-- Input for this task follows --
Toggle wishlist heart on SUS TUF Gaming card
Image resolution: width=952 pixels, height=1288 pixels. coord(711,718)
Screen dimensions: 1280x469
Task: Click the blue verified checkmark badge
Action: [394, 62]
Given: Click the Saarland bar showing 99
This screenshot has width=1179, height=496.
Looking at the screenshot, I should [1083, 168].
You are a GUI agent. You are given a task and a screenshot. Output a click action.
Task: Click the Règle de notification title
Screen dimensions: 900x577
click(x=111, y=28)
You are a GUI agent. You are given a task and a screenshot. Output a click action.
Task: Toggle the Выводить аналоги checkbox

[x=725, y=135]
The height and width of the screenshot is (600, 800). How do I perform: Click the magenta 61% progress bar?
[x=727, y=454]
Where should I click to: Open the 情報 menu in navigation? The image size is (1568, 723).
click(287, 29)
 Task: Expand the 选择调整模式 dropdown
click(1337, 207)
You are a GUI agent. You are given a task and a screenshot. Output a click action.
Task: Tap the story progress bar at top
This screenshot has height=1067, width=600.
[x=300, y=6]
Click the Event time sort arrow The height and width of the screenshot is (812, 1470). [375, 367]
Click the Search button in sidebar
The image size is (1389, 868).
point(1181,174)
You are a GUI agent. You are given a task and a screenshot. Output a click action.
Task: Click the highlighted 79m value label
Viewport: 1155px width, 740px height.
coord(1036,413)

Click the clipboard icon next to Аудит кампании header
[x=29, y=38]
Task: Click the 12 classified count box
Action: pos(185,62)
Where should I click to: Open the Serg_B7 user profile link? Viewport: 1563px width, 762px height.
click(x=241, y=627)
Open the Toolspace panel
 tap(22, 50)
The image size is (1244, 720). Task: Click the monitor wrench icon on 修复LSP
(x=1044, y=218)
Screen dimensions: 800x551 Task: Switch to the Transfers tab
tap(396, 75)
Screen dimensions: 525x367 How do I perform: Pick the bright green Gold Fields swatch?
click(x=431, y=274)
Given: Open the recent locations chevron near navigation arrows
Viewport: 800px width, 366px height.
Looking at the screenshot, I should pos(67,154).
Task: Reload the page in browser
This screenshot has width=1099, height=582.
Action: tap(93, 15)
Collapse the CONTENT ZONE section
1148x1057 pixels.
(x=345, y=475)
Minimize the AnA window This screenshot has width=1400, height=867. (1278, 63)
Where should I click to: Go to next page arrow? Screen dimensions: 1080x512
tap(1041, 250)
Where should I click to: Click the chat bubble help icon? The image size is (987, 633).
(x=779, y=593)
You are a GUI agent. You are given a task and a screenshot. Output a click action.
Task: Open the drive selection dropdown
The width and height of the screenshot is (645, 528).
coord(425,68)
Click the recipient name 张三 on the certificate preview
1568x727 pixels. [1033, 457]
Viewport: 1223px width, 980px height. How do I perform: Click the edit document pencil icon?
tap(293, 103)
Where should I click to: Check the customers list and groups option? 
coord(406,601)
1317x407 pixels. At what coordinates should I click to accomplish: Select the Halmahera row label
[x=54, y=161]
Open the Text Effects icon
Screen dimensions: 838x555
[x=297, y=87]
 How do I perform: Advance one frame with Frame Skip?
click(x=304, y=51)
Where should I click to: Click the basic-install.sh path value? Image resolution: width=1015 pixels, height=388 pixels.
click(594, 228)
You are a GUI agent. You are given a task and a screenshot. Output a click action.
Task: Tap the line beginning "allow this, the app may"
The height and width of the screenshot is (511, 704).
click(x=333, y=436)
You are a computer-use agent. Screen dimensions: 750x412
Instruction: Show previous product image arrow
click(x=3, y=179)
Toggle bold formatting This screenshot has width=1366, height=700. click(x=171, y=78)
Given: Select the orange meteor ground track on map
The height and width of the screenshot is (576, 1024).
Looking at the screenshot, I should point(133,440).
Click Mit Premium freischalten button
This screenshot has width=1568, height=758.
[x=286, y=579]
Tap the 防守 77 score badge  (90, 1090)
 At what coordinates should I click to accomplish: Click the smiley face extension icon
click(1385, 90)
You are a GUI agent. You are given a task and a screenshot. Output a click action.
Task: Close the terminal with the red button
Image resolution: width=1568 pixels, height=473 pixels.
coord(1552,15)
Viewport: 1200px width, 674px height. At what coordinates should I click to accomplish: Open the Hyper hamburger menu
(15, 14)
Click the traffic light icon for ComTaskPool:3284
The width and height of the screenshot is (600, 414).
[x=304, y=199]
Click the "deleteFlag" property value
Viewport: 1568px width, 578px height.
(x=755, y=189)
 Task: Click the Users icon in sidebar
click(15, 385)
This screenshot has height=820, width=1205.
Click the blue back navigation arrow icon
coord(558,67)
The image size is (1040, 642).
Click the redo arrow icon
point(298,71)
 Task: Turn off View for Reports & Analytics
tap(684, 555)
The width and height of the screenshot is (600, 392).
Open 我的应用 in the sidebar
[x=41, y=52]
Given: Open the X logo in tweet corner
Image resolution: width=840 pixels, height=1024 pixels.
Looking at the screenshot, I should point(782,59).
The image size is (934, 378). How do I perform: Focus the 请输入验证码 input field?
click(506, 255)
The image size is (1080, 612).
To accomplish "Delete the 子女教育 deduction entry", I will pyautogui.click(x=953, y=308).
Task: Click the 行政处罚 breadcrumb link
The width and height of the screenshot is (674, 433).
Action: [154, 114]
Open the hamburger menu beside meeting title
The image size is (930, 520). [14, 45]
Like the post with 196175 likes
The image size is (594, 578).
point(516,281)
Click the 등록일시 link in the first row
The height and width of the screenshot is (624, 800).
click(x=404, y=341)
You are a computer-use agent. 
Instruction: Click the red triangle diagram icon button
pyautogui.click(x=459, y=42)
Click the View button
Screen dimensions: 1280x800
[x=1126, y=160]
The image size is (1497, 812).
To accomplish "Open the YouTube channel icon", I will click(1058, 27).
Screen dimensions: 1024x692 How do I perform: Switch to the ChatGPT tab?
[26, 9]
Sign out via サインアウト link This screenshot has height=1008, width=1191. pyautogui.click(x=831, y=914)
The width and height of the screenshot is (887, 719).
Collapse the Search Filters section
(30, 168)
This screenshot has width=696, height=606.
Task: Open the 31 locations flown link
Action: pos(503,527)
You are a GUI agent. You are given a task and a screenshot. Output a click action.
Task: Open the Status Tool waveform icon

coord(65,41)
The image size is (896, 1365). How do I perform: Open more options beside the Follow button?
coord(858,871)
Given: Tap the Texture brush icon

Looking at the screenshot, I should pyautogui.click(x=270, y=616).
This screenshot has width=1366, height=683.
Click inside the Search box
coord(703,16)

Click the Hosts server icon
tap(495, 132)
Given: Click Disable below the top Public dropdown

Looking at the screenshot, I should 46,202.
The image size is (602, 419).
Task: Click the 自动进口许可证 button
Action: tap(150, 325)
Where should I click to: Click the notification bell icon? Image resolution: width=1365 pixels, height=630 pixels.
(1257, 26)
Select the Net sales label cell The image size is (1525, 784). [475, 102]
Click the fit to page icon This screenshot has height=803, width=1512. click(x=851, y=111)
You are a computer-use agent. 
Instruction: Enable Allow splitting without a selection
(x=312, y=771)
-- Input for this task concluded --
* [Problem statement] Without leaving anything out, retype the material exactly.

* [Solution to the exercise]
Toggle wishlist heart on SUS TUF Gaming card
Image resolution: width=952 pixels, height=1288 pixels. coord(711,718)
Screen dimensions: 1280x469
Task: Click the blue verified checkmark badge
Action: [394, 62]
Given: Click the Saarland bar showing 99
This screenshot has width=1179, height=496.
Looking at the screenshot, I should [1083, 168].
You are a GUI agent. You are given a task and a screenshot. Output a click action.
Task: Click the Règle de notification title
Screen dimensions: 900x577
click(x=111, y=28)
You are a GUI agent. You are given a task and a screenshot. Output a click action.
Task: Toggle the Выводить аналоги checkbox

[x=725, y=135]
The height and width of the screenshot is (600, 800). How do I perform: Click the magenta 61% progress bar?
[x=727, y=454]
Where should I click to: Open the 情報 menu in navigation? The image size is (1568, 723).
click(287, 29)
 Task: Expand the 选择调整模式 dropdown
click(1337, 207)
You are a GUI agent. You are given a task and a screenshot. Output a click action.
Task: Tap the story progress bar at top
This screenshot has height=1067, width=600.
[x=300, y=6]
Click the Event time sort arrow The height and width of the screenshot is (812, 1470). [375, 367]
Click the Search button in sidebar
The image size is (1389, 868).
point(1181,174)
You are a GUI agent. You are given a task and a screenshot. Output a click action.
Task: Click the highlighted 79m value label
Viewport: 1155px width, 740px height.
coord(1036,413)

Click the clipboard icon next to Аудит кампании header
[x=29, y=38]
Task: Click the 12 classified count box
Action: pos(185,62)
Where should I click to: Open the Serg_B7 user profile link? Viewport: 1563px width, 762px height.
click(x=241, y=627)
Open the Toolspace panel
 tap(22, 50)
The image size is (1244, 720). Task: Click the monitor wrench icon on 修复LSP
(x=1044, y=218)
Screen dimensions: 800x551 Task: Switch to the Transfers tab
tap(396, 75)
Screen dimensions: 525x367 How do I perform: Pick the bright green Gold Fields swatch?
click(x=431, y=274)
Given: Open the recent locations chevron near navigation arrows
Viewport: 800px width, 366px height.
Looking at the screenshot, I should pos(67,154).
Task: Reload the page in browser
This screenshot has width=1099, height=582.
Action: tap(93, 15)
Collapse the CONTENT ZONE section
1148x1057 pixels.
(x=345, y=475)
Minimize the AnA window This screenshot has width=1400, height=867. (1278, 63)
Where should I click to: Go to next page arrow? Screen dimensions: 1080x512
tap(1041, 250)
Where should I click to: Click the chat bubble help icon? The image size is (987, 633).
(x=779, y=593)
You are a GUI agent. You are given a task and a screenshot. Output a click action.
Task: Open the drive selection dropdown
The width and height of the screenshot is (645, 528).
coord(425,68)
Click the recipient name 张三 on the certificate preview
1568x727 pixels. [1033, 457]
Viewport: 1223px width, 980px height. How do I perform: Click the edit document pencil icon?
tap(293, 103)
Where should I click to: Check the customers list and groups option? 
coord(406,601)
1317x407 pixels. At what coordinates should I click to accomplish: Select the Halmahera row label
[x=54, y=161]
Open the Text Effects icon
Screen dimensions: 838x555
[x=297, y=87]
 How do I perform: Advance one frame with Frame Skip?
click(x=304, y=51)
Where should I click to: Click the basic-install.sh path value? Image resolution: width=1015 pixels, height=388 pixels.
click(594, 228)
You are a GUI agent. You are given a task and a screenshot. Output a click action.
Task: Tap the line beginning "allow this, the app may"
The height and width of the screenshot is (511, 704).
click(x=333, y=436)
You are a computer-use agent. Screen dimensions: 750x412
Instruction: Show previous product image arrow
click(x=3, y=179)
Toggle bold formatting This screenshot has width=1366, height=700. click(x=171, y=78)
Given: Select the orange meteor ground track on map
The height and width of the screenshot is (576, 1024).
Looking at the screenshot, I should point(133,440).
Click Mit Premium freischalten button
This screenshot has width=1568, height=758.
[x=286, y=579]
Tap the 防守 77 score badge  (90, 1090)
 At what coordinates should I click to accomplish: Click the smiley face extension icon
click(1385, 90)
You are a GUI agent. You are given a task and a screenshot. Output a click action.
Task: Close the terminal with the red button
Image resolution: width=1568 pixels, height=473 pixels.
coord(1552,15)
Viewport: 1200px width, 674px height. At what coordinates should I click to accomplish: Open the Hyper hamburger menu
(15, 14)
Click the traffic light icon for ComTaskPool:3284
The width and height of the screenshot is (600, 414).
[x=304, y=199]
Click the "deleteFlag" property value
Viewport: 1568px width, 578px height.
(x=755, y=189)
 Task: Click the Users icon in sidebar
click(15, 385)
This screenshot has height=820, width=1205.
Click the blue back navigation arrow icon
coord(558,67)
The image size is (1040, 642).
Click the redo arrow icon
point(298,71)
 Task: Turn off View for Reports & Analytics
tap(684, 555)
The width and height of the screenshot is (600, 392).
Open 我的应用 in the sidebar
[x=41, y=52]
Given: Open the X logo in tweet corner
Image resolution: width=840 pixels, height=1024 pixels.
Looking at the screenshot, I should point(782,59).
The image size is (934, 378). How do I perform: Focus the 请输入验证码 input field?
click(506, 255)
The image size is (1080, 612).
To accomplish "Delete the 子女教育 deduction entry", I will pyautogui.click(x=953, y=308).
Task: Click the 行政处罚 breadcrumb link
The width and height of the screenshot is (674, 433).
Action: [154, 114]
Open the hamburger menu beside meeting title
The image size is (930, 520). [14, 45]
Like the post with 196175 likes
The image size is (594, 578).
point(516,281)
Click the 등록일시 link in the first row
The height and width of the screenshot is (624, 800).
click(x=404, y=341)
You are a computer-use agent. 
Instruction: Click the red triangle diagram icon button
pyautogui.click(x=459, y=42)
Click the View button
Screen dimensions: 1280x800
[x=1126, y=160]
The image size is (1497, 812).
To accomplish "Open the YouTube channel icon", I will click(1058, 27).
Screen dimensions: 1024x692 How do I perform: Switch to the ChatGPT tab?
[26, 9]
Sign out via サインアウト link This screenshot has height=1008, width=1191. pyautogui.click(x=831, y=914)
The width and height of the screenshot is (887, 719).
Collapse the Search Filters section
(30, 168)
This screenshot has width=696, height=606.
Task: Open the 31 locations flown link
Action: pos(503,527)
You are a GUI agent. You are given a task and a screenshot. Output a click action.
Task: Open the Status Tool waveform icon

coord(65,41)
The image size is (896, 1365). How do I perform: Open more options beside the Follow button?
coord(858,871)
Given: Tap the Texture brush icon

Looking at the screenshot, I should pyautogui.click(x=270, y=616).
This screenshot has width=1366, height=683.
Click inside the Search box
coord(703,16)

Click the Hosts server icon
tap(495, 132)
Given: Click Disable below the top Public dropdown

Looking at the screenshot, I should 46,202.
The image size is (602, 419).
Task: Click the 自动进口许可证 button
Action: tap(150, 325)
Where should I click to: Click the notification bell icon? Image resolution: width=1365 pixels, height=630 pixels.
(1257, 26)
Select the Net sales label cell The image size is (1525, 784). [475, 102]
Click the fit to page icon This screenshot has height=803, width=1512. click(x=851, y=111)
You are a computer-use agent. 
Instruction: Enable Allow splitting without a selection
(x=312, y=771)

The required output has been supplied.